» **Description of the task**
Repeat the records verbatim and leave the pictures out of your copy.

(Pixel coordinate grounding data)

*-*-*

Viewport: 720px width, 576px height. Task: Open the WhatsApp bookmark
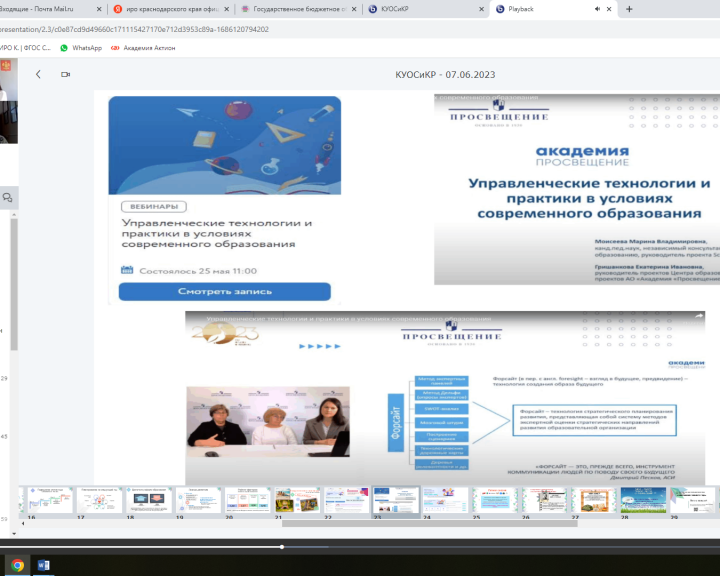pyautogui.click(x=81, y=47)

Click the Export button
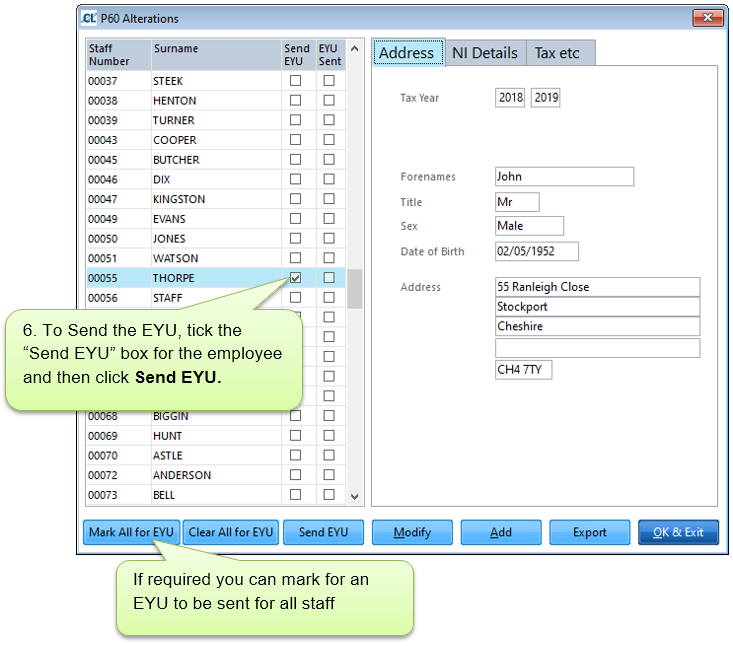point(589,532)
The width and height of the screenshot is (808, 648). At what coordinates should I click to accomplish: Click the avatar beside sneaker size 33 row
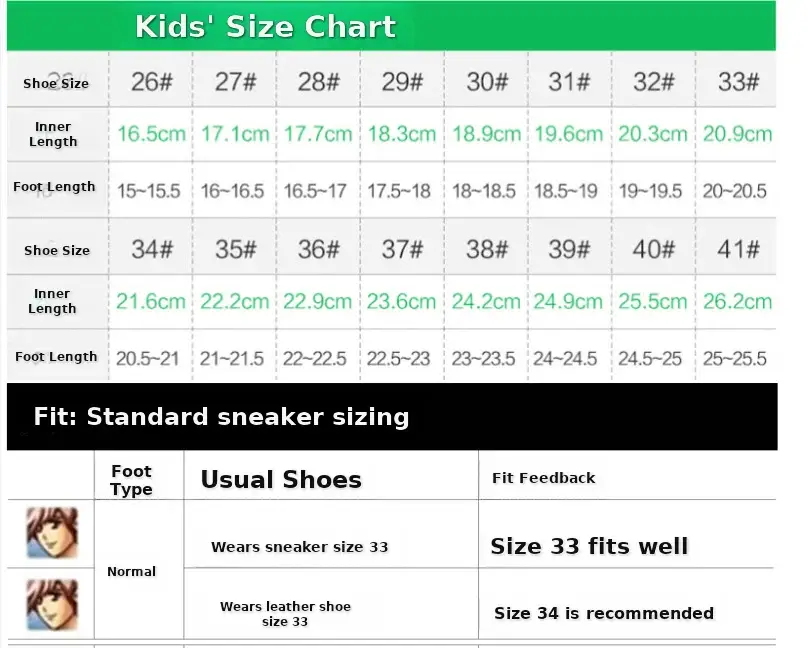coord(52,533)
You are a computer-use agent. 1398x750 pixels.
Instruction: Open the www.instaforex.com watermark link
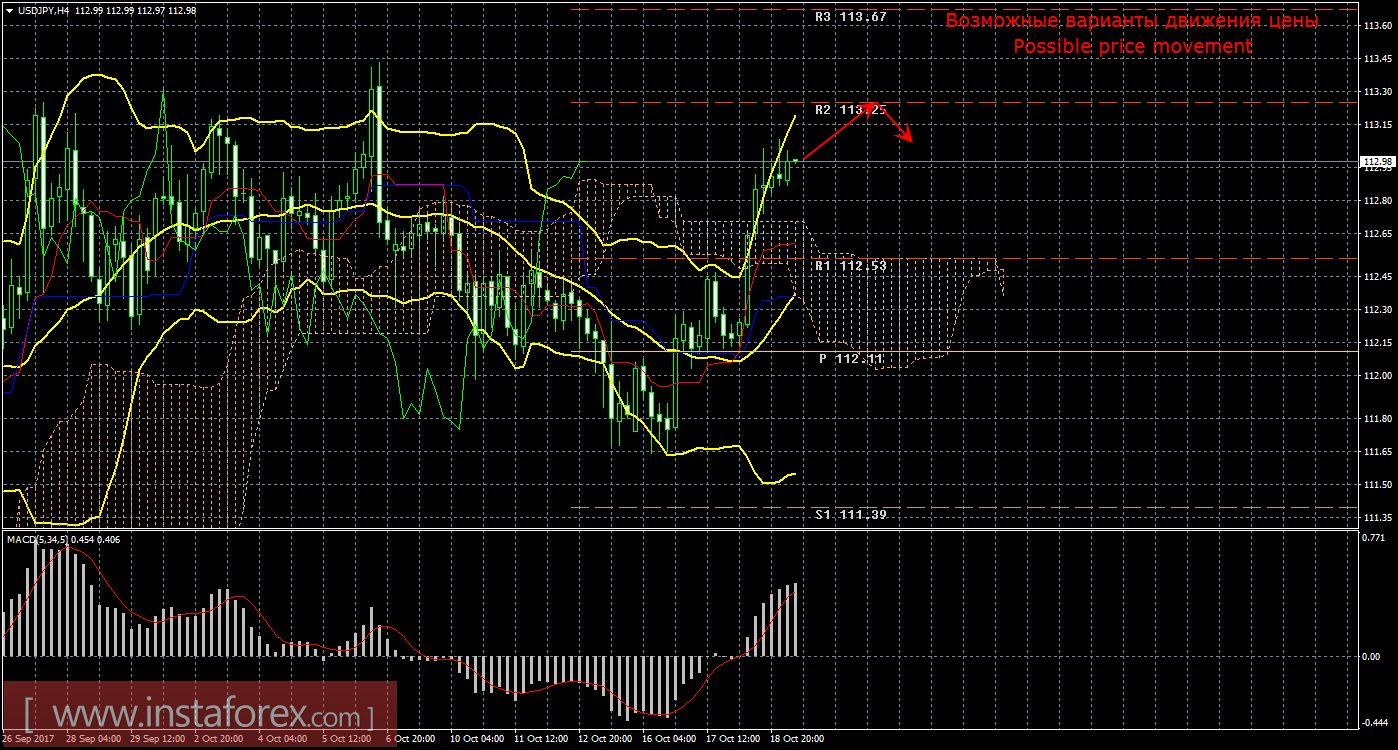tap(198, 716)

*-*-*

» **Answer for this exercise**
Viewport: 720px width, 576px height. Task: Open the WhatsApp bookmark
pyautogui.click(x=81, y=47)

Click the Export button
point(589,532)
The width and height of the screenshot is (808, 648). At what coordinates should I click to accomplish: Click the avatar beside sneaker size 33 row
coord(52,533)
You are a computer-use agent. 1398x750 pixels.
Instruction: Open the www.instaforex.com watermark link
tap(198, 716)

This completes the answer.